Leichlingen: KaDeWe-Chefin aus dem Bergischen

Leichlingen: KaDeWe-Chefin aus dem Bergischen

Wer mit dieser Frau durchs Mekka des Einkaufens pilgert, muss sich von jedem Klischee nervtötender Shoppingtouren an der Seite unentschiedener Damen verabschieden. Diese Frau ist entschieden. Und vor allem mag sie es schnell. Wer Rennrad, Skifahren und Windsurfing als Hobbys angibt, will auch im Beruf schnell nach vorne.

Mit 20 machte sie ihr Abitur in Leichlingen, mit 26 war sie Diplom-Kauffrau, mit 28 Geschäftsführerin kleinerer Karstadt-Filialen, mit 36 Chefin in Mülheim, mit 41 Chefin in Köln, und jetzt ist sie auf dem Gipfel ihrer Branche angekommen: Ursula Vierkötter (44) leitet das renommierteste Kaufhaus des Kontinents, das KaDeWe in Berlin.

Wir treffen sie am Eingang vom "Kaufhaus des Westens". Dort, wo Damenhandtäschchen schon für niedrige vierstellige Beträge die Frau von Welt beglücken können. Vierkötter hält sich damit nicht lange auf, zieht den Besucher lieber zügig zum Lichthof, dem Herzen des Hauses, wo das KaDeWe mit wechselnden Ausstellungen schnell auf aktuelle Themen reagieren kann.

Zwar setzt sie weiter auf die "A-Marken", auf die "Leuchttürme", mit denen sie an der Profilierung des Hauses festhält. Daneben aber entwickelt sie deutlich mehr Raum für "schnelldrehende Labels", mit denen sie auf die "extrem schnelle Entwicklung des Marktes" reagiert. Dafür hat sie auf verschiedenen Etagen so genannte "Multi-Label-Flächen" geschaffen, auf denen sie "Trends schnell ins Haus bringen kann".

Vierkötter bringt also Tempo in den Laden, der seit über hundert Jahren erste Adresse der Hauptstadt ist. Mag das Kaufhaus-Konzept auch überall in Deutschland an Grenzen stoßen, mit der Berufung von Vierkötter will der Konzern offenbar beweisen, dass auch ein Hundertjähriger noch frisch wirken kann.

Das Prinzip aus Erkennen und Beweisen stand schon am Anfang von Vierkötters Kaufhaus-Karriere. Bereits während des Studiums hatte sie sich an vielen Verkaufsständen erprobt. Den Karstadt-Verantwortlichen sagte sie dann, was sie besser machen könnten.
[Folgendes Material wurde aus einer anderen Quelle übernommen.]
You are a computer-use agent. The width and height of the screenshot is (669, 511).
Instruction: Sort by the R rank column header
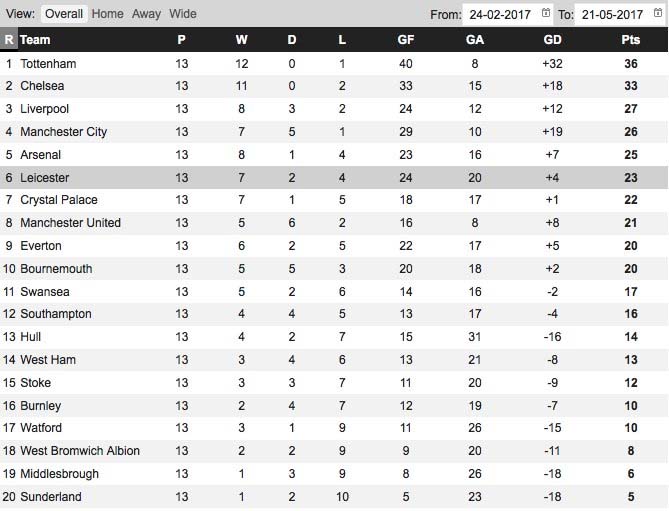click(9, 40)
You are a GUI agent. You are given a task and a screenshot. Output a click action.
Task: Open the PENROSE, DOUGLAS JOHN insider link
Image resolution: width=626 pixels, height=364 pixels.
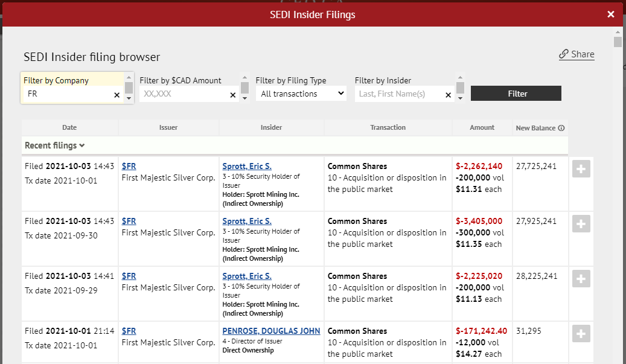click(271, 331)
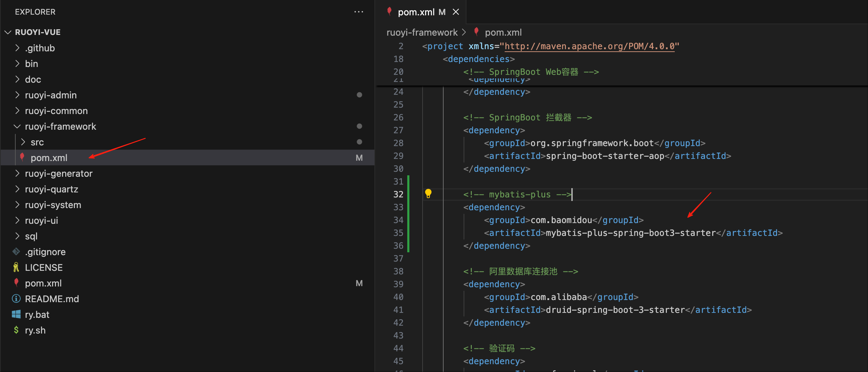Click the lightbulb quick-fix icon on line 32
Image resolution: width=868 pixels, height=372 pixels.
tap(428, 193)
Deutliche Spuren hinterließ sie vor allem als Chefin des Kölner Karstadthauses. Sie verwandelte es in eine Wohlfühlstätte für die Frau ab dreißig. Kurz darauf war sie Chefin in Berlin. Mit mehr als einem Koffer in der Hauptstadt – und Sohn und Lebensgefährtem in der Domstadt – lebt sie nun an zwei Orten.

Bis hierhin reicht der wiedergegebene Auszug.